* Prompt:
Although the data below contains pictures, output only the lines between those holding "The height and width of the screenshot is (638, 1383)." and "Click the blue open-box icon in right panel", inclusive, exactly and without those pictures.

* Study material:
________________________________________

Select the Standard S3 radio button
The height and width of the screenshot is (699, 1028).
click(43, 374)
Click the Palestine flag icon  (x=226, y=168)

________________________________________

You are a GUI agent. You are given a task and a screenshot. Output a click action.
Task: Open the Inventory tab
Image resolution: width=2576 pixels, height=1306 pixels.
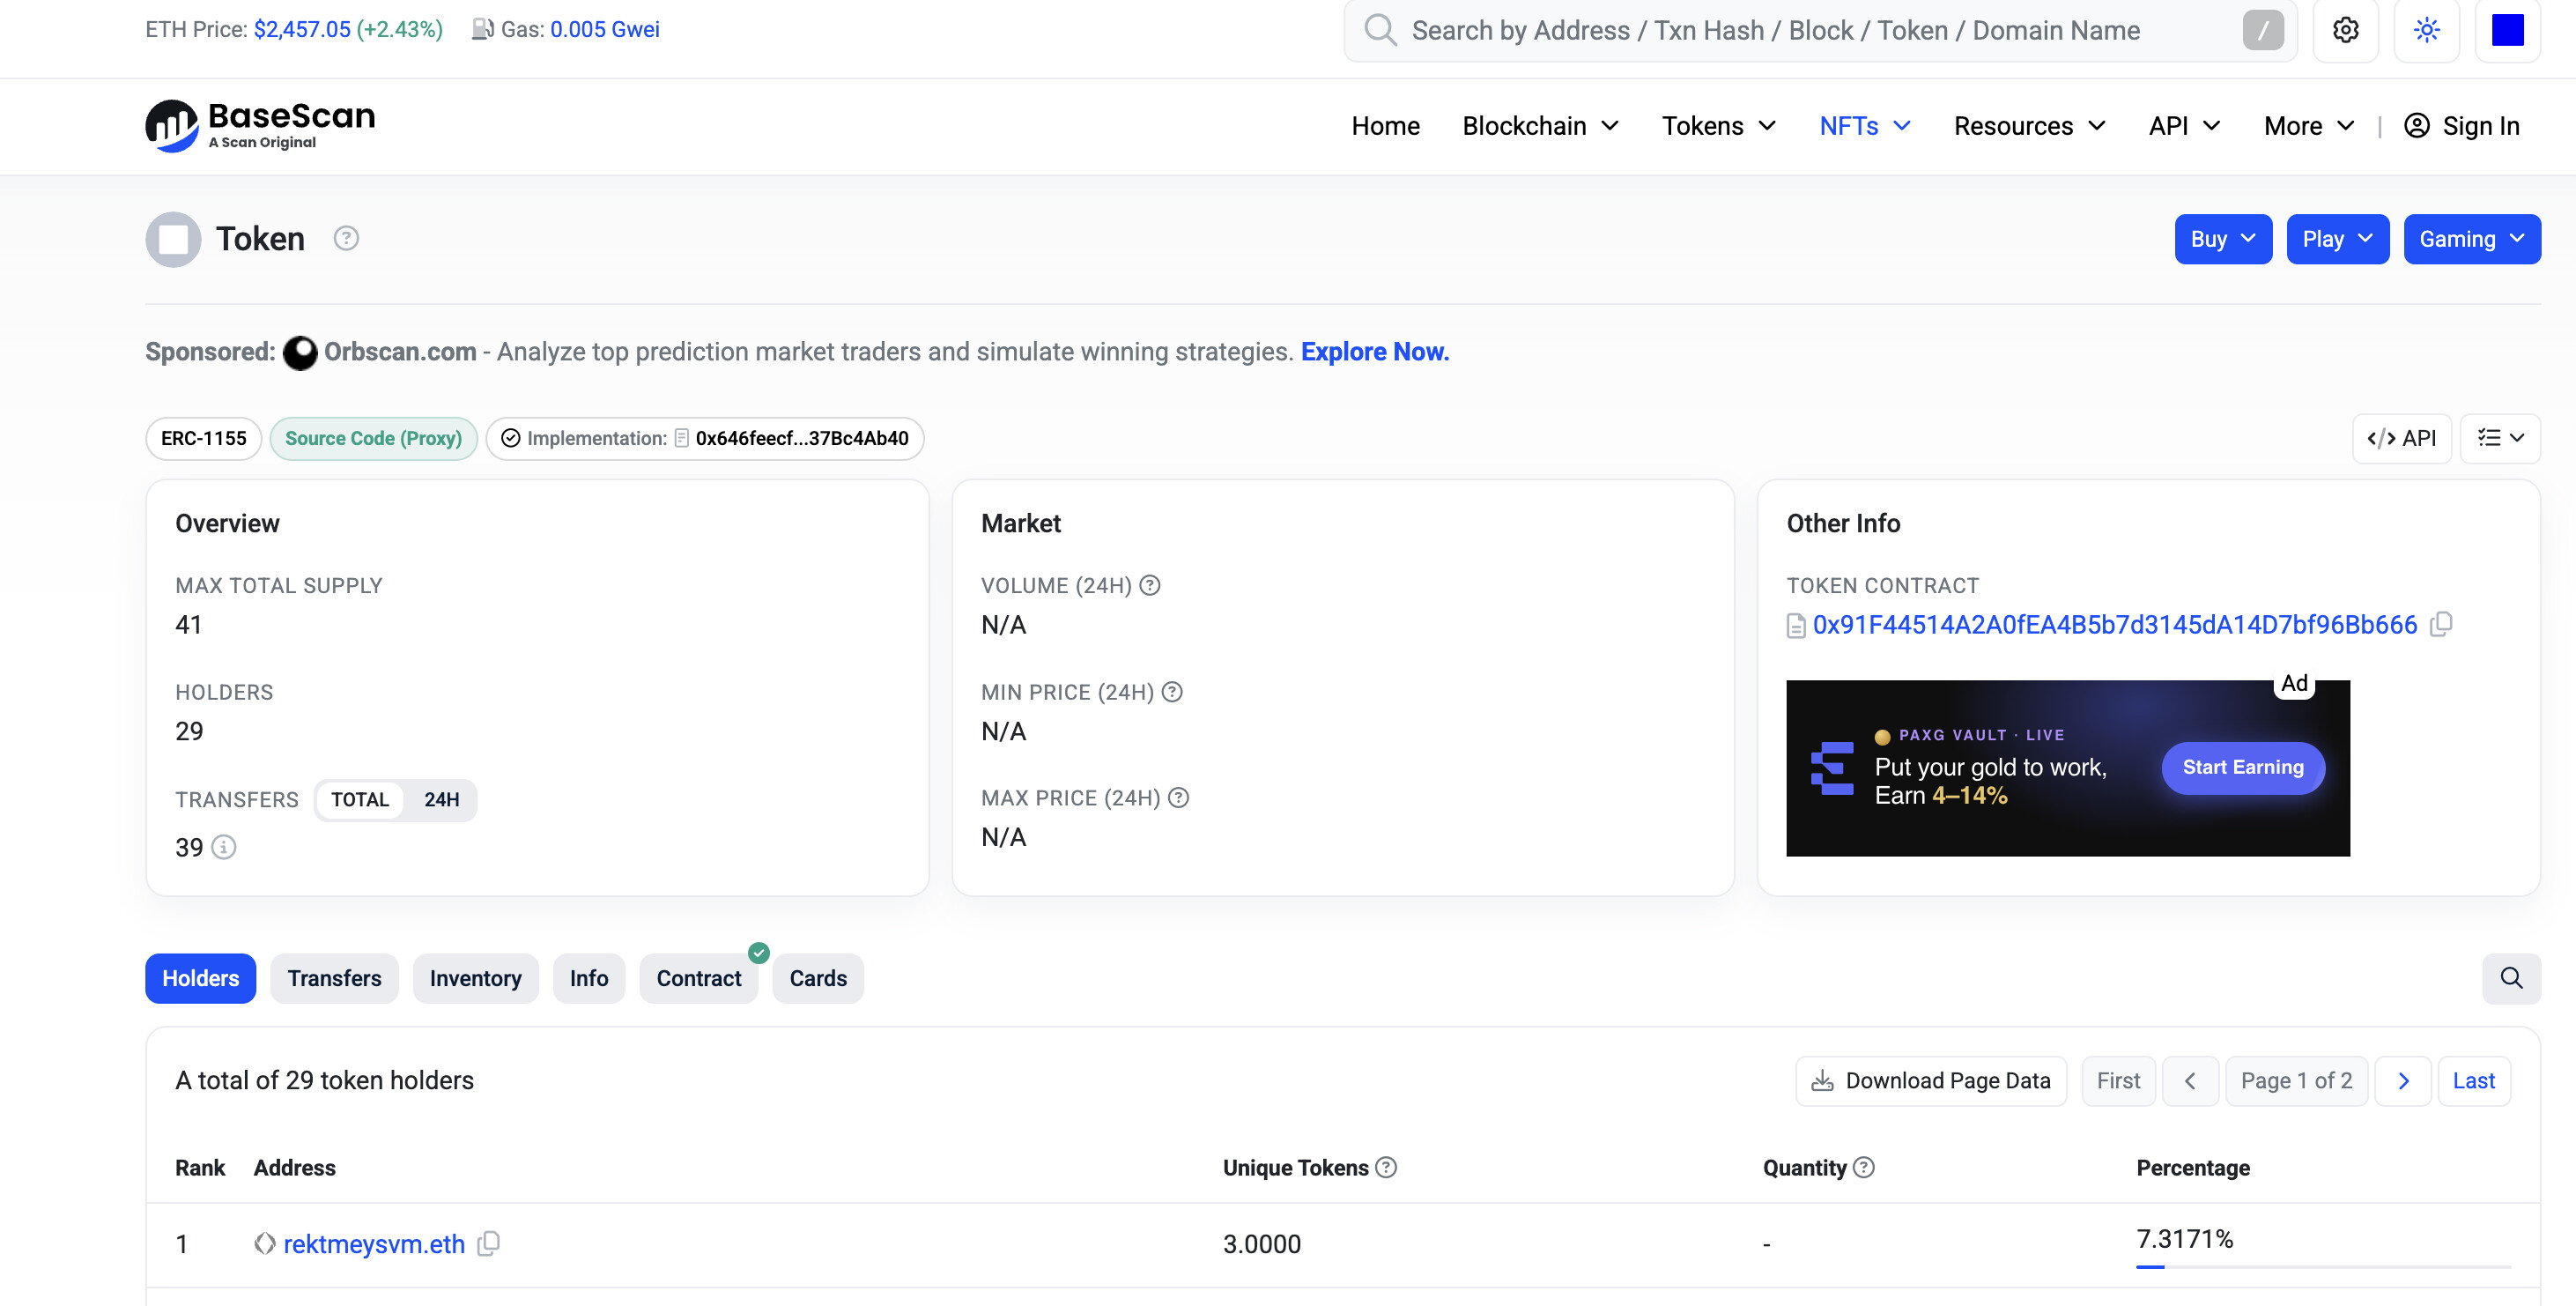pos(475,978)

________________________________________

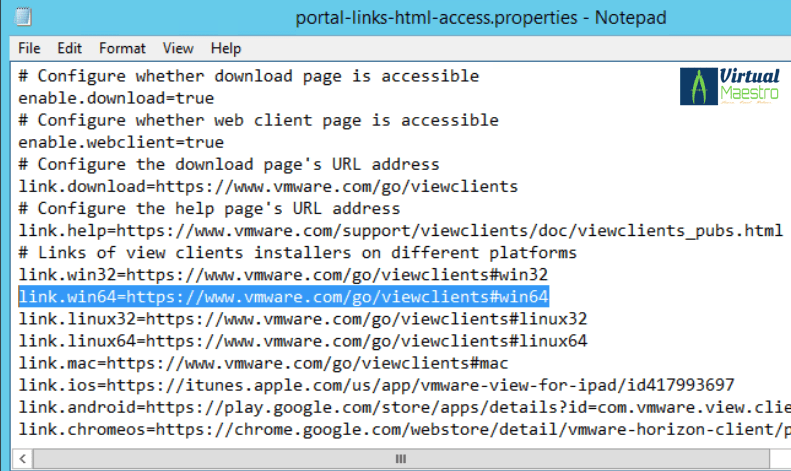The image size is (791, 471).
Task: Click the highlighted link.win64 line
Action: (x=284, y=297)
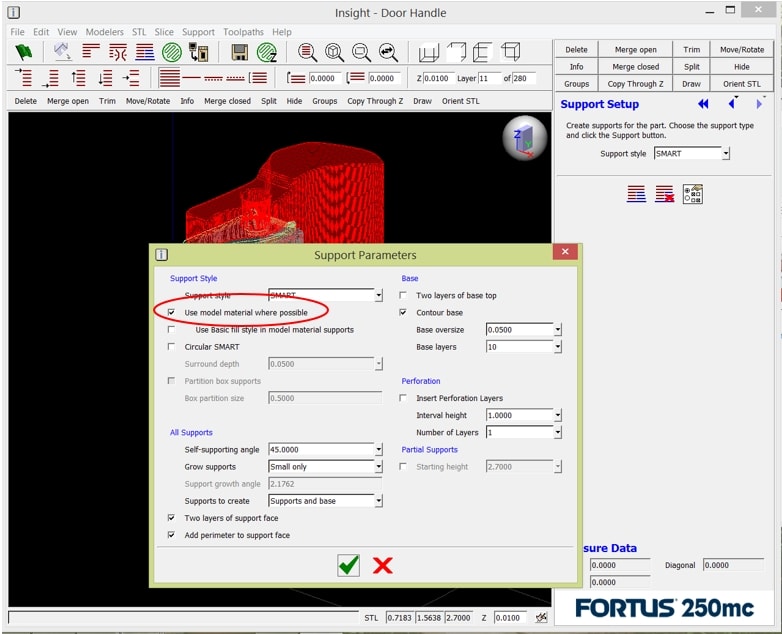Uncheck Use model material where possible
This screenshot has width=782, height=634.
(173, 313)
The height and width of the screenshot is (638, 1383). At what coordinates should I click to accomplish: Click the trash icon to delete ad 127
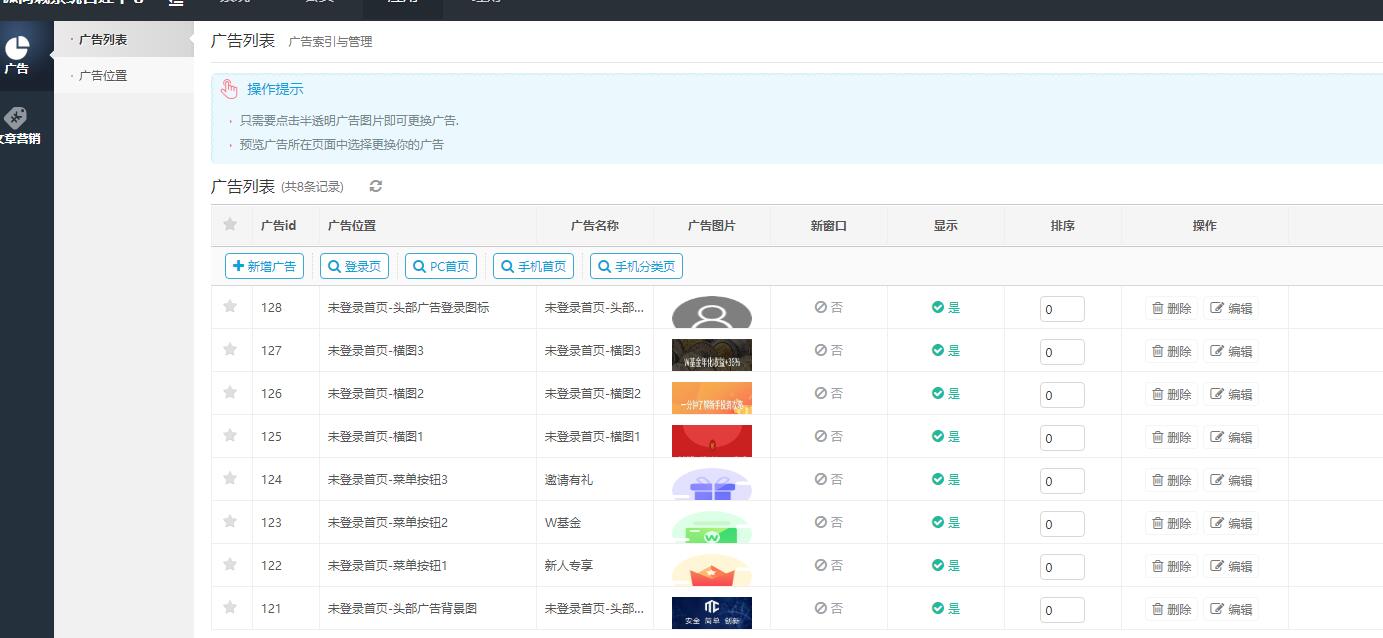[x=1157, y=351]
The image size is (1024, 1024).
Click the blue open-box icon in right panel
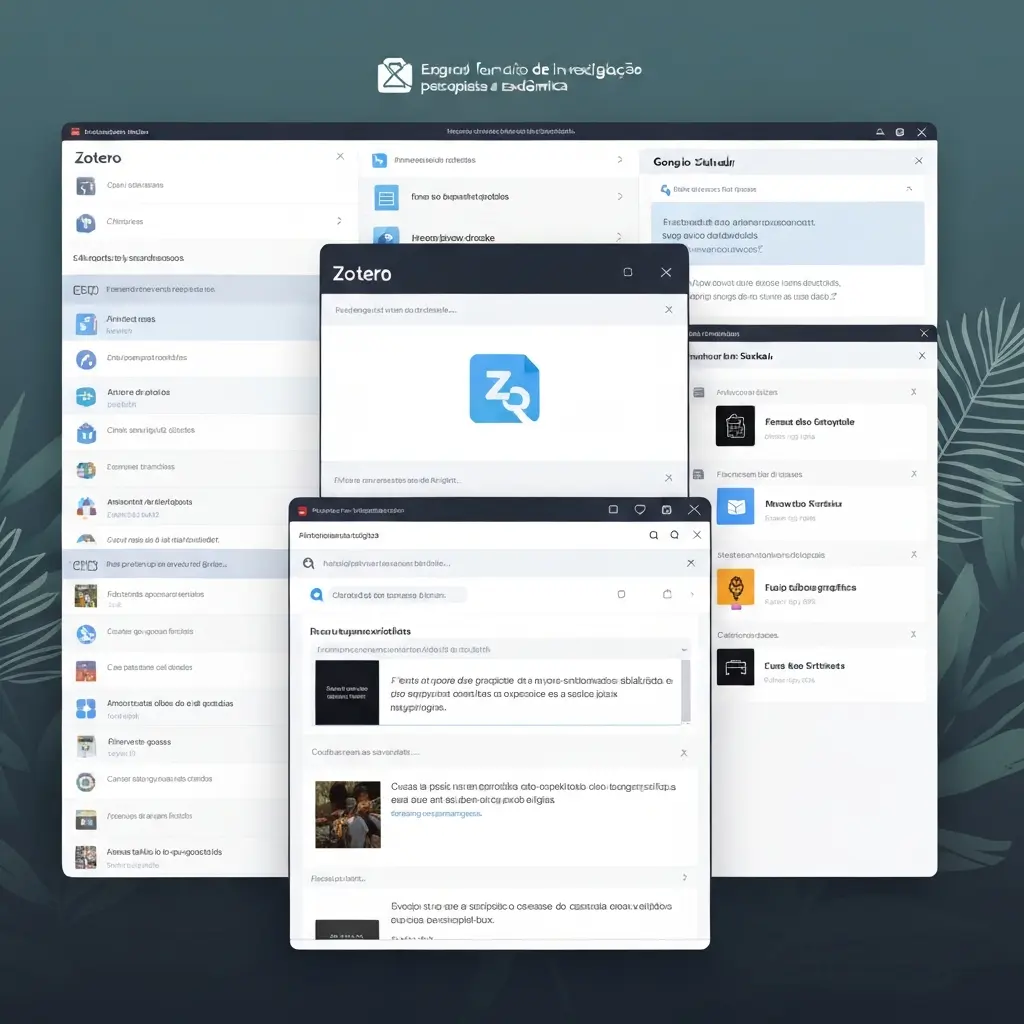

________________________________________

* Solution:
The height and width of the screenshot is (638, 1383). At what coordinates should I click to accomplish: Click the trash icon to delete ad 127
[x=1157, y=351]
The image size is (1024, 1024).
Click the blue open-box icon in right panel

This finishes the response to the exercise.